LLM

Complete Guide on Large Language Model (LLM). Types, Use Cases, Cost, and UX

When I first encountered the growing pace of Large Language Models (LLMs), I was overwhelmed by their capabilities. 

However, as someone who has now incorporated these AI tools into my workflow, the amount of time they save and the tasks they can accomplish takes the upper hand.

I’ve also discovered that while they might seem complex at first, understanding the basics can help you, or anyone, leverage them better in your workflow.  

So, in this article, I’ll break down what LLMs are, explore the different types available, and share my personal experiences with various models. 

Whether you’re looking to improve your productivity, create content, or simply gain a deeper understanding of LLMs, this guide will help you navigate their features and choose the best model for your needs. 

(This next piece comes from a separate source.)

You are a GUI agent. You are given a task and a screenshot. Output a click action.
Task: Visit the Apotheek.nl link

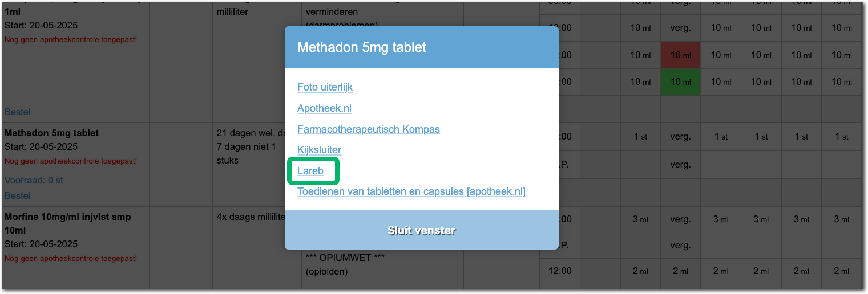click(324, 108)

What is a Large Language Model?

A Large Language Model (LLM) is an artificial intelligence system trained on massive datasets of text to understand and generate human language. 

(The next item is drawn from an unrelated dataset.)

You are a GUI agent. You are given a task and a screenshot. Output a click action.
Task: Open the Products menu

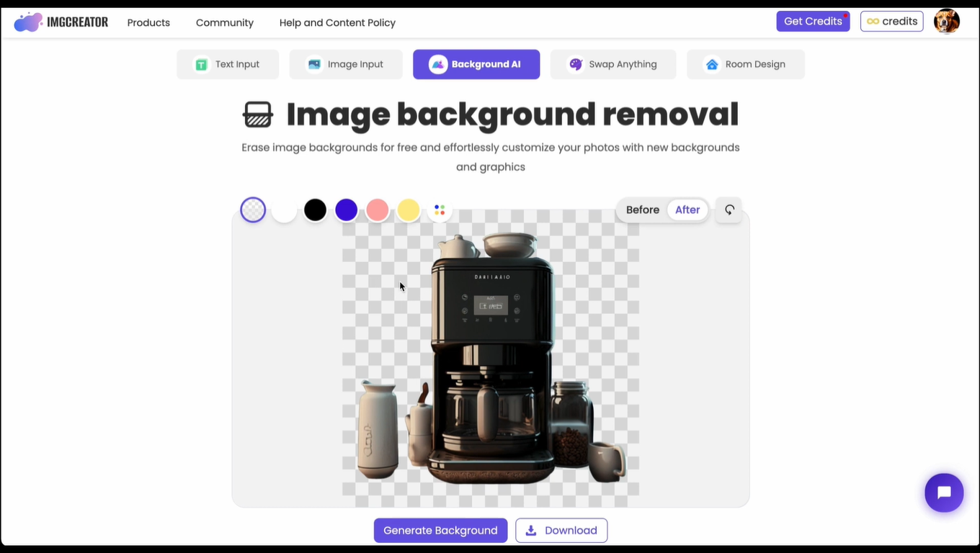pos(148,22)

These models use deep learning techniques, specifically transformer architectures, to process and predict text patterns.

In short, they’ve transformed how we interact with technology, making it possible to have conversations with AI that feel increasingly human-like.

When I first used LLMs, I thought of them as a replacement for our traditional search. You know, you didn’t have to Google a term and scour through ads and pages, an LLM could simply save you that effort. 

However, they’re much more sophisticated than that. LLMs today can:

  • Understand context and nuance in language
  • Generate coherent, relevant text across diverse topics
  • Generate images based on text-based instructions (Sora, we’re looking at you 👀)
  • Translate between languages
  • Summarize long documents
  • Search and summarize research papers
  • Answer questions based on their training data
  • Write creative content like ad copies, stories or poetry
  • Draft emails, reports, and other professional documents
  • Code in various programming languages

What makes LLMs “large” is both the size of their training data (often trillions of words) and their parameter count (ranging from billions to trillions). Parameters are the variables the model adjusts during training to improve its predictions.

What are the Types of Large Language Models?

So, I had to put on my research hat and sift through a lot of documentation for this. However, based on my experience working with various LLMs (and the research), I’ve found that they can be categorized into different types.

Here’s how I break them down:

By Accessibility

  1. Proprietary LLMs
    • Developed by private companies
    • Usually accessible through paid APIs or subscription services
    • Examples: GPT-4 (OpenAI), Claude 3.7 Sonnet (Anthropic), Gemini (Google)
  2. Open Source LLMs
    • Code and weights are publicly available
    • Can be downloaded and run locally or self-hosted
    • Examples: Llama 3 (Meta), Mistral (Mistral AI), Falcon (Technology Innovation Institute)

By Size and Capability

  1. Frontier Models
    • These are the largest and most capable models
    • Typically require significant computing resources
    • Examples: GPT-4o, Claude 3 Opus, Gemini Ultra
  2. Mid-size Models
    • These balance performance and resource requirements
    • Suitable for most general applications
    • Examples: Claude 3.5 Sonnet, Llama 3 70B, Mistral Large
  3. Small Models
    • More efficient, can run on less powerful hardware
    • Often specialized for specific tasks
    • Examples: Claude 3.5 Haiku, Llama 3 8B, Phi-3 Mini

By Architecture and Training Approach

  1. Base Models
    • Trained on general text data
    • Provide a foundation for other specialized models
    • Examples: Most commercial LLMs start as base models
  2. Fine-tuned Models
    • Base models are further trained on specific data
    • Optimized for particular use cases or industries
    • Examples: Models fine-tuned for medical, legal, or coding tasks
  3. LLM-RAG (Retrieval Augmented Generation)
    • Models enhanced with external knowledge retrieval systems
    • Can access up-to-date information beyond training data
    • Examples: Many enterprise LLM deployments use RAG

Top LLMs and Their AI Agents (Personal Review)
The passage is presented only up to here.